» **課題の要件**:
1. データの行のうち、「Task: Click Clear all filters link」を含む行から始めて最後の行まで、両端を含めてそのまま書き写してください。画像は答えに入れないでください。
2. 教職を退いた後の再挑戦をつづった体験記を、示されている最後の文の続きから書き進めてください。

» **本文抜粋**:
☆ ☆ ☆

チャンスは何度でも

石川 やなせ(60代)

 私は現在環境NPO「樹木環境ネットワーク協会」・「こぴすくらぶ」・「おどろ林せせらぎの森」に所属し、森林保全活動をする傍ら子供たちとの自然体験活動に参加しています。この活動は、一度退職した私が生き方を模索して獲得した2つめのコースにあたります。
 昭和46年末、東京都の中学教員であった私は育児と仕事を両立させる環境が整わず退職し、心ならずも7年間主婦として育児に専念することになりました。退職の挨拶の時、無念の思いに駆られた私は生徒達に「私は必ず新たな道を見つけるから、君たちも見ていてほしい」と言って別れを告げました。30歳の時でした。
 
 一回目の挑戦
 子供が小学校の中学年になると主婦業も時間に余裕が出て、再び教壇に立つことを考えました。県の教育委員会に電話をすると「とりあえず履歴書を送って下さい」と言われ履歴書を送りました。そのまま時間が経過し履歴書を出したことも忘れた頃に、干葉県立K高校から電話があり、非常勤講師として10ヶ月間勤務しました。

☆ ☆ ☆

» **演習用データ**:
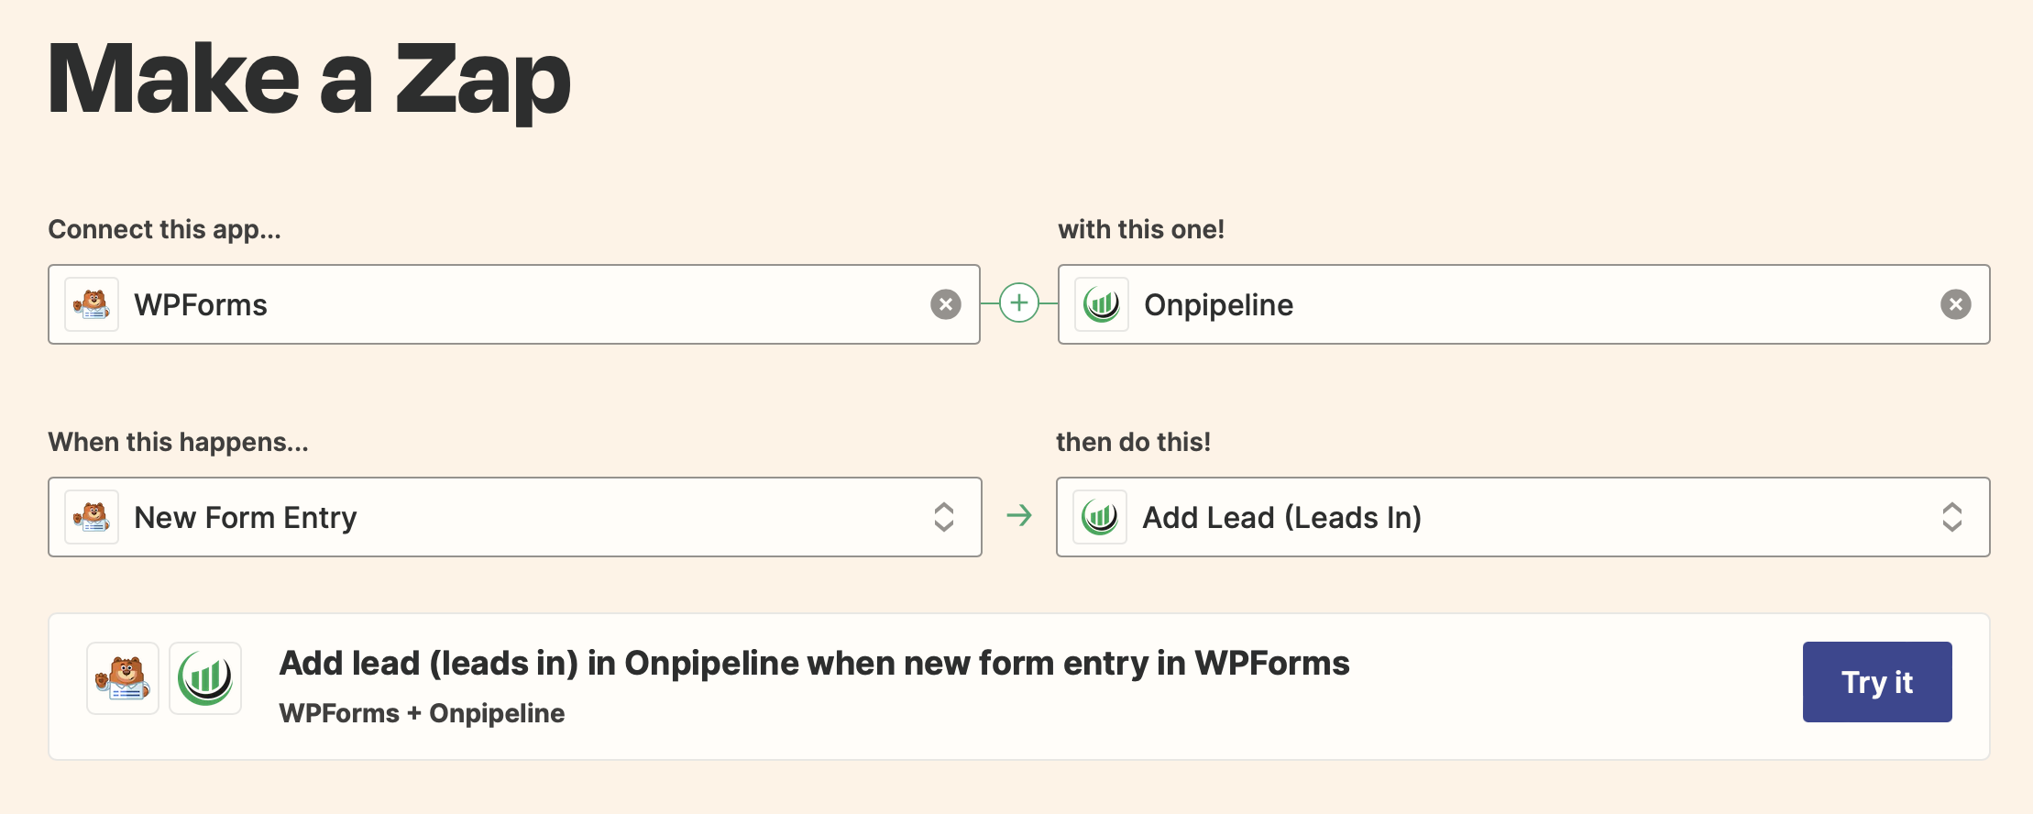Click the Onpipeline icon in the action dropdown

coord(1100,517)
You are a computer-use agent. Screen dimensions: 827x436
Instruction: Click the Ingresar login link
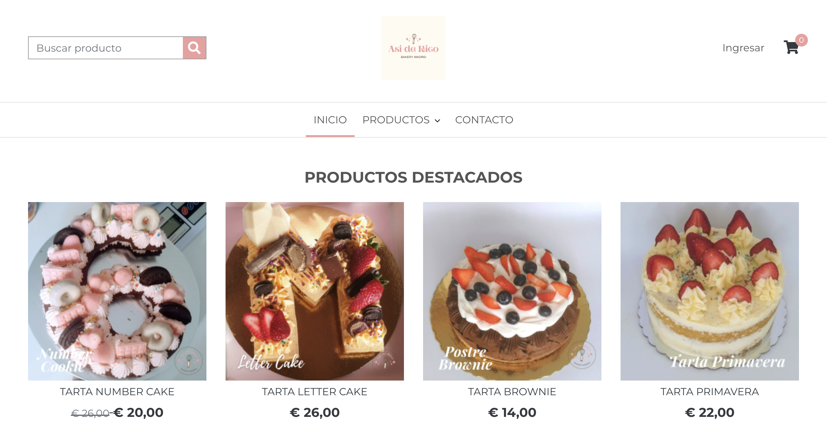[743, 48]
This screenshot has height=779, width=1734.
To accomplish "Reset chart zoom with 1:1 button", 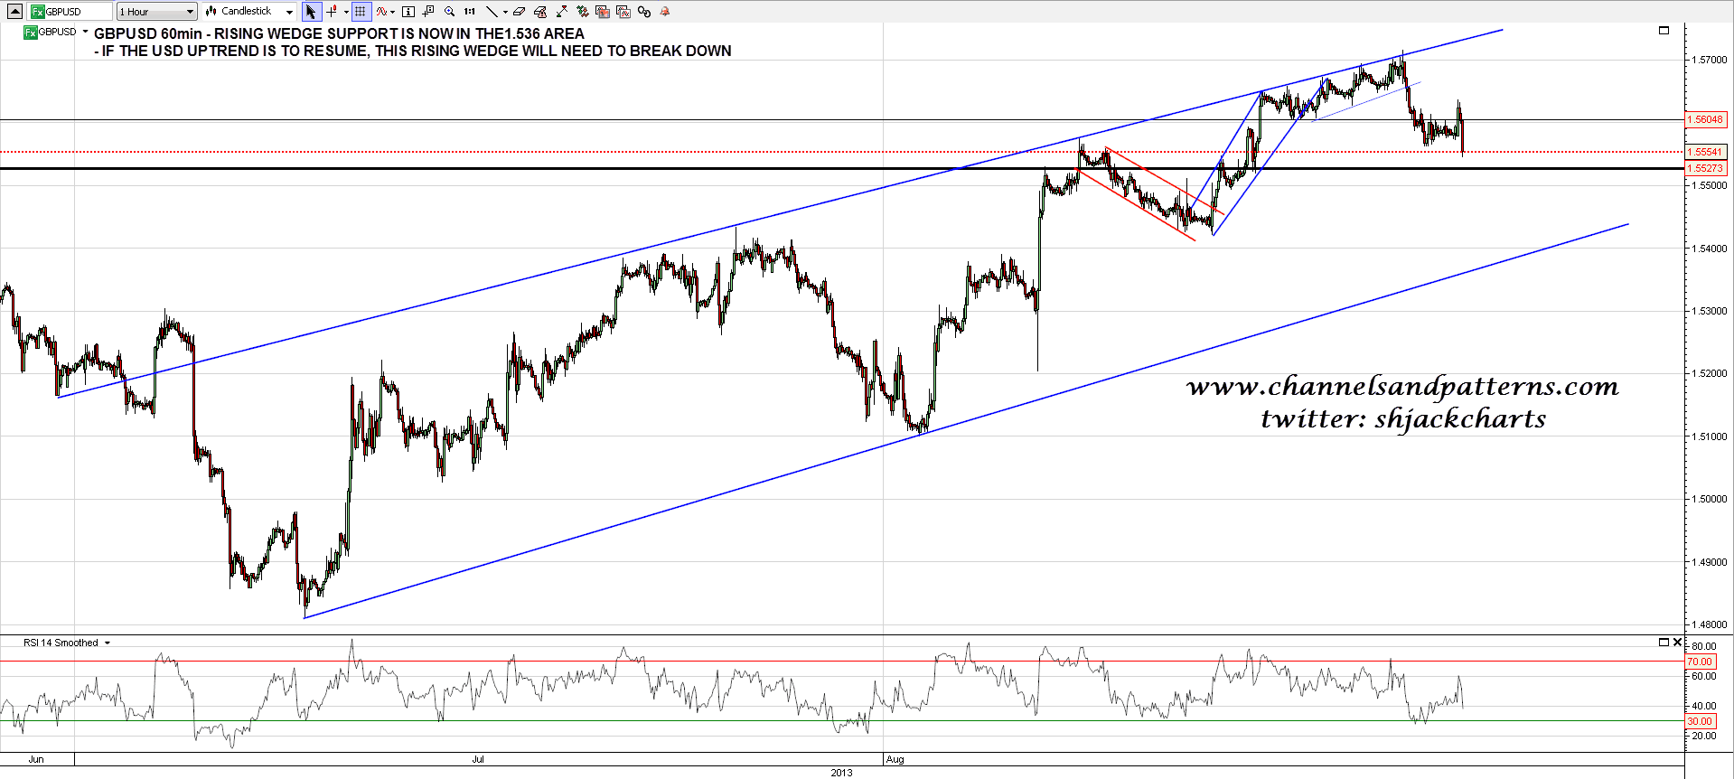I will pyautogui.click(x=470, y=12).
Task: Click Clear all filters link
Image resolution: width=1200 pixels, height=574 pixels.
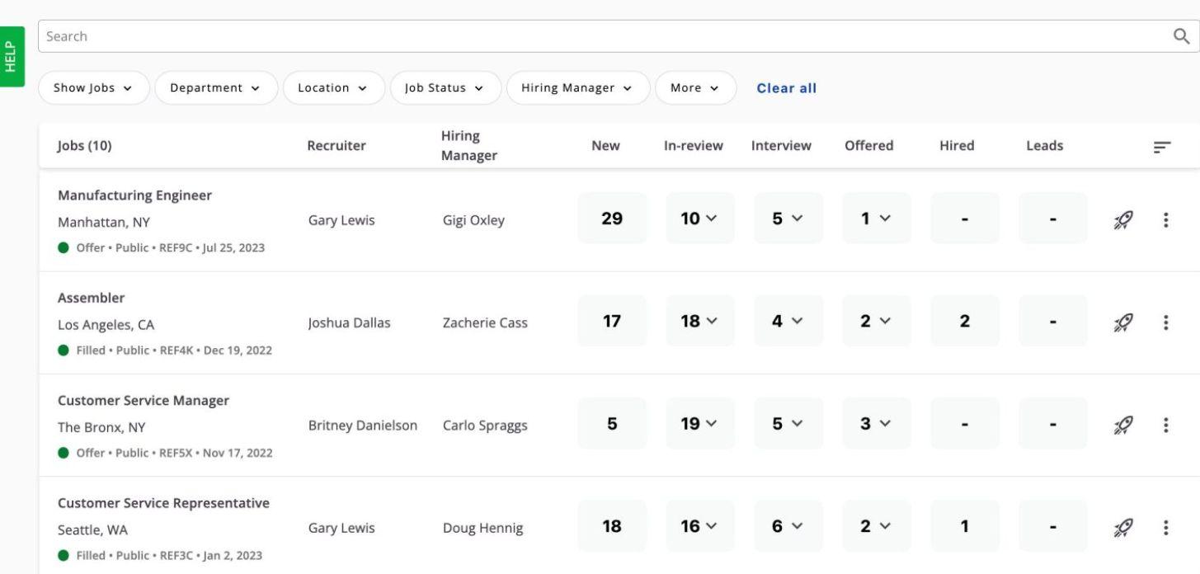Action: coord(787,88)
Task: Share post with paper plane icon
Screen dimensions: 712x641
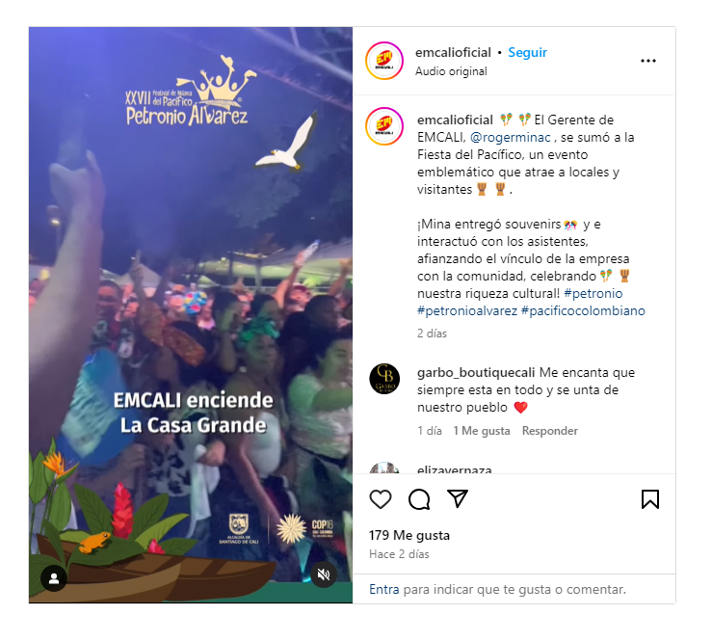Action: pyautogui.click(x=458, y=498)
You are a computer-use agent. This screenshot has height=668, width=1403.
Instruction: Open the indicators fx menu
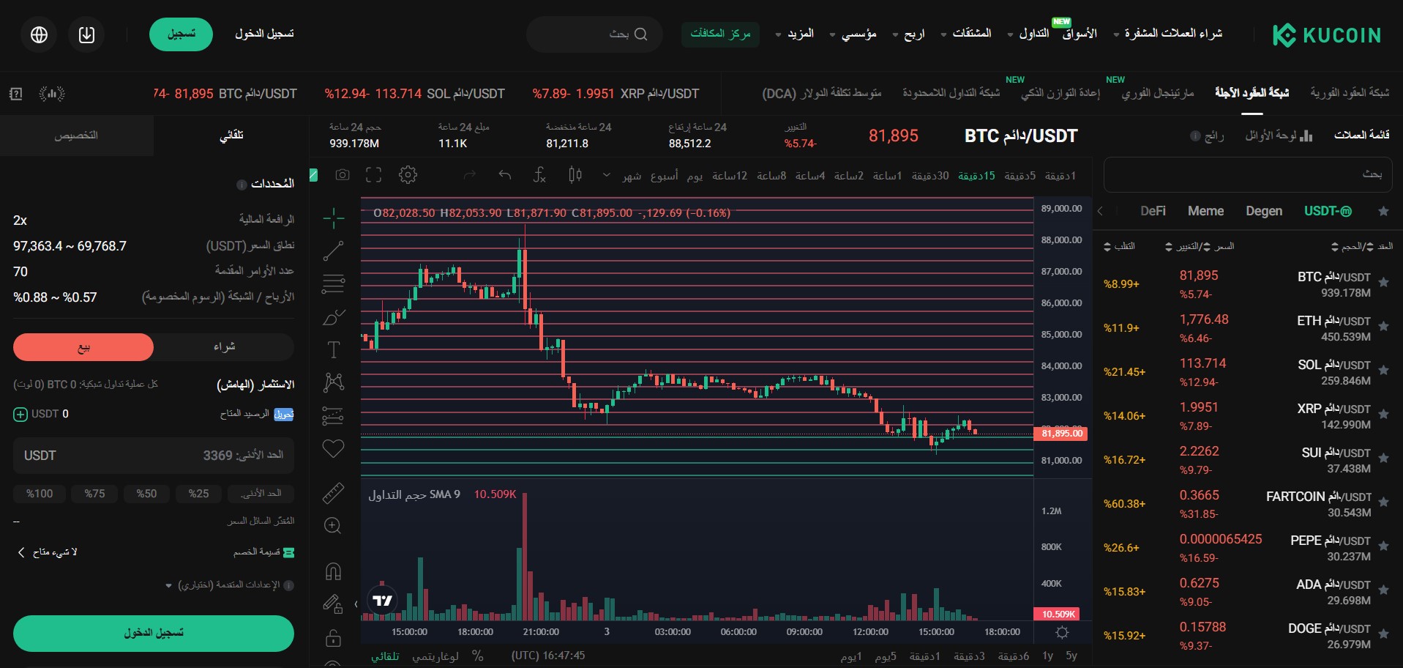click(539, 175)
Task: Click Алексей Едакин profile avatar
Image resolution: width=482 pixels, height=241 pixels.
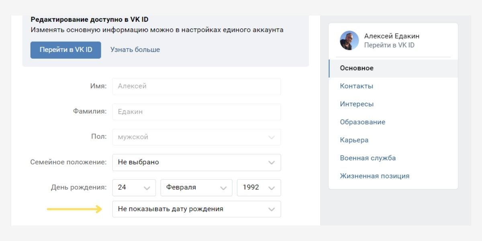Action: point(349,41)
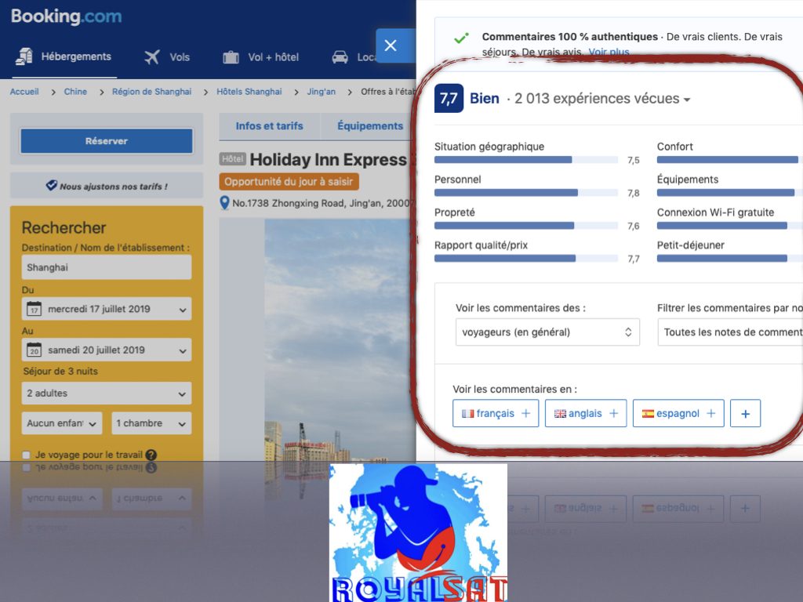
Task: Close the reviews panel with X
Action: click(x=391, y=45)
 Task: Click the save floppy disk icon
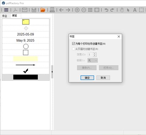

☆ ☆ ☆

» **最終結果**:
1.
Task: Click Clear all filters link
Image resolution: width=1200 pixels, height=574 pixels.
Action: coord(787,88)
Task: Share post with paper plane icon
Screen dimensions: 712x641
Action: pyautogui.click(x=458, y=498)
You are a computer-use agent. This screenshot has height=668, width=1403.
Instruction: Open the indicators fx menu
click(539, 175)
Task: Click Алексей Едакин profile avatar
Image resolution: width=482 pixels, height=241 pixels.
Action: point(349,41)
Task: Close the reviews panel with X
Action: click(x=391, y=45)
 Task: Click the save floppy disk icon

2.
 その時の校長が正規の教員としての採用試験を受けられるように取りはからって下さり、その翌年採用試験を受けて合格。K高校の教員として採用していただきました。38歳の時でした。教員であった夫が病気のため退職し生計の道を断たれた私にとって、S校長と千葉県に対して言葉では言い尽くせない感謝の思いでいっぱいでした。その後定年退職までの22年間は文字通りお礼奉公のつもりで仕事をさせて頂きました。
 高校教員の経験がなかった私は、初めて自分より大きく髯をはやした高校生と向き合ったときはたじろぎましたが、彼らは実に素直な優しい少年たちでした。そして好意的な管理職や親切な同僚に恵まれて、思いがけず楽しい学園生活を満喫させて頂きました。
 K高校は進学校と言われる高校の一つでしたが、私はここでふたつの栄冠?を手にしました。初めての女性担任、初めての女性の進路指導主任です。いずれも「本校初」と男性の方々から祝福を受けたとき、干葉県、特にこの学校はこんなにも時代遅れなのだと感無量でした。その後少しずつ女性担任が増え、女性の学年主任も生まれて、私はこの学校の女性にとっての先駆者たり得たと内心うれしく思っています。女性教員が早朝出勤して男性教員にお茶くみをしていたのも、生徒指導が優先だからと言ってやめると他の女性教員も追随することになり、「助かった」と同僚の女性たちから感謝されました。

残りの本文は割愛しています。